Nasıl entelektüel olunur?

Eğer siz entelektüelseniz olaylara farklı bakış açıları ile bakabiliyor ve size dayatılan fikirlere karşı kendinizi koruyabiliyorsunuz demektir.
Eğer siz entelektüelseniz olaylara farklı bakış açıları ile bakabiliyor ve size dayatılan fikirlere karşı kendinizi koruyabiliyorsunuz demektir.

Entelektüel olmak kahve ve kitap pozu çekip sosyal medyada paylaşmak mıdır? Yoksa sahip olduğumuz bir ürünün farklı mecralarda sunumunu mu yapmaktır? Ya da her şeyi eleştiren tweetler atmak mıdır? Değilse nedir ve nasıl entelektüel olunur?

Wikipeda'ya göre entelektüel kavramının karşılığı şudur:

  • Zekâsını ve analitik düşünme yetisini, mesleği gereği ya da şahsi amaçlara erişmekte kullanan kişi.
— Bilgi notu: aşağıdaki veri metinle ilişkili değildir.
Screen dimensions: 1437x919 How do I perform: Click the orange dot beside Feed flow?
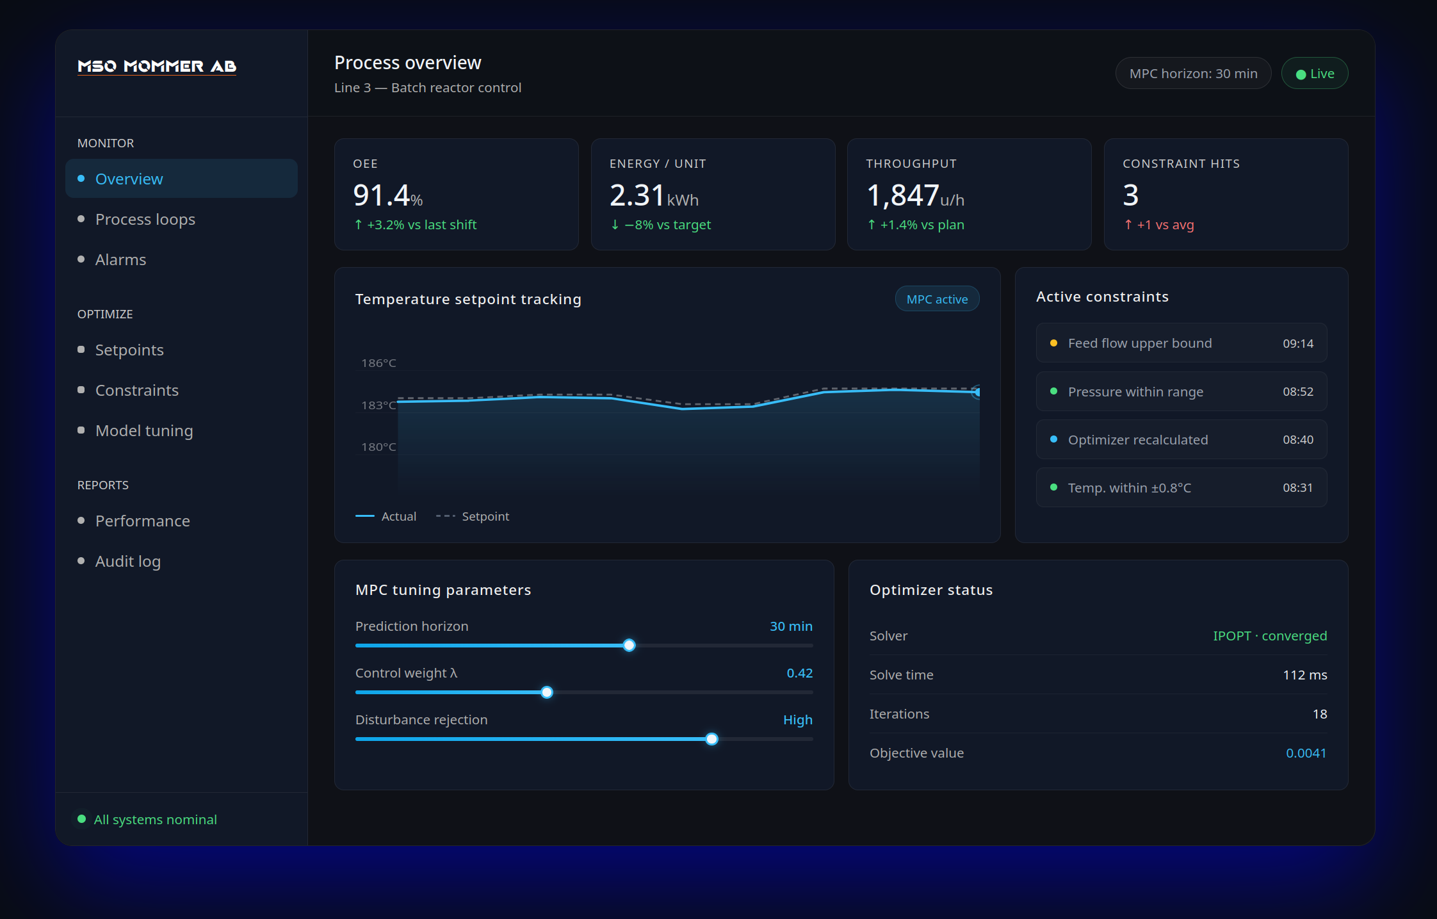point(1053,343)
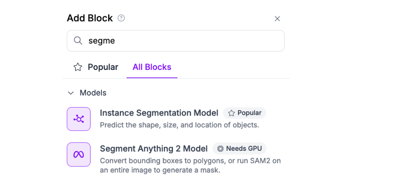Click the chip icon in Needs GPU badge
The height and width of the screenshot is (196, 394).
pyautogui.click(x=220, y=149)
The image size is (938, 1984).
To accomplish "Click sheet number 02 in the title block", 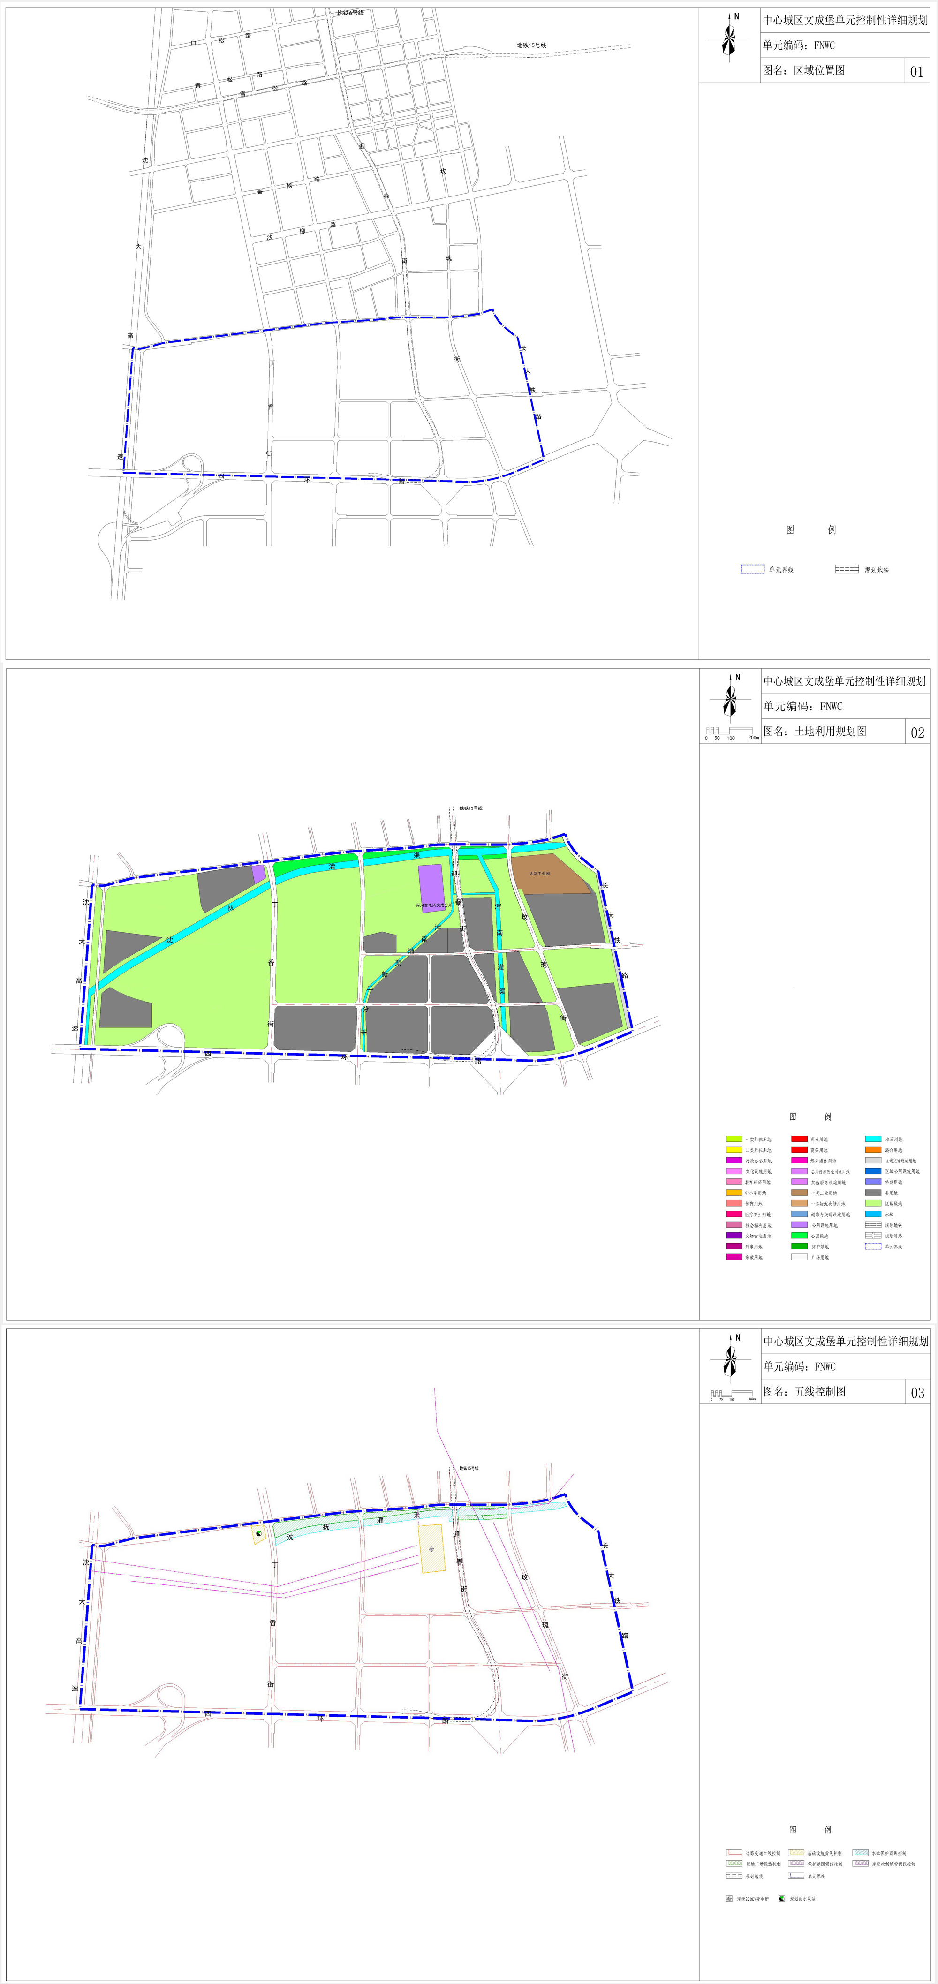I will pyautogui.click(x=917, y=732).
Yani bir entelektüel zekâsını ve analiz etme becerilerini kullanır. Entelektüel olmak bir Instagram pozundan ya da havalı bir yaşam tarzından çok daha ötesidir. Aslında içinde bulunulan dünyayı anlama ve anlamlandırabilme becerisidir.

Eğer siz entelektüelseniz olaylara farklı bakış açıları ile bakabiliyor ve size dayatılan fikirlere karşı kendinizi koruyabiliyorsunuz demektir. Kısacası eleştirel ve sorgulayıcı düşünmeye başlamışsınız demektir. Peki, “Nereden başlamalı?” diyorsanız bunun için sizlere günlük hayatta uygulayabileceğiniz önerilerde bulumak istiyorum.

Tarafsızlık

Öncelikle hayata ve fikirlere karşı objektif bir bakış açımızın olması gerekiyor. Her fikre ve her olaya ilk başta eşit mesafeli bakabilmek çok önemli. Duygularımızdan, inançlarımızdan ve içinde bulunduğumuz durumdan kaynaklı olarak subjektif bakarsak objektif olamayız. Elbette entelektüel birinin de bir duruşu olacak. Ama ortada yorumlanması gereken bir mesele varsa bu durumla aramıza bir mesafe koymak ve kendi yaşantılarımızdan, duygusal durumumuzdan bağımsız olarak o olaya bakmamız gerekir. Yani ilk adım tam anlamıyla her olaya ve duruma en başta eşit mesafede durabilmekle başlar.

Esneklik ve çok yönlülük

Entelektüel olan biri sadece kendi fikirleri doğrultusunda okumaz, izlemez. Eğer ki sadece hayata baktığınız nokta ile ilgili şeyler okursanız, içinde bulunduğunuz durumun ne kadar samimi ve ne kadar doğru olduğunu eleştirel bir gözle inceleyemezsiniz. Oysa farklı açılardan bakmaya çalıştığınızda beyninizin kaslarını da geliştirmeye başlarsınız. Mesela farklı görüşteki gazeteleri okumak gibi. Sosyal çevrenizin dayattıklarından başka, farklı farklı kaynaklardan beslendiğiniz zaman üçüncü bir gözünüz açılır. Böylece insanların size neyi dayattığını, neyin gerçek, neyin efsane olduğunu anlamaya başlayacaksınız.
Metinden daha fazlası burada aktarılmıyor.